=== PROVIDED INFORMATION ===
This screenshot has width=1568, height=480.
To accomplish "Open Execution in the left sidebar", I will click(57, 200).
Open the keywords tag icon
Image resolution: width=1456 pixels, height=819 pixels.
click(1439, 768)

=== INSTRUCTIONS FOR THE TASK ===
Copy all of the records above line for line, with no changes.

=== REPLY TO THE EXERCISE ===
This screenshot has width=1568, height=480.
To accomplish "Open Execution in the left sidebar", I will click(57, 200).
Open the keywords tag icon
Image resolution: width=1456 pixels, height=819 pixels.
click(1439, 768)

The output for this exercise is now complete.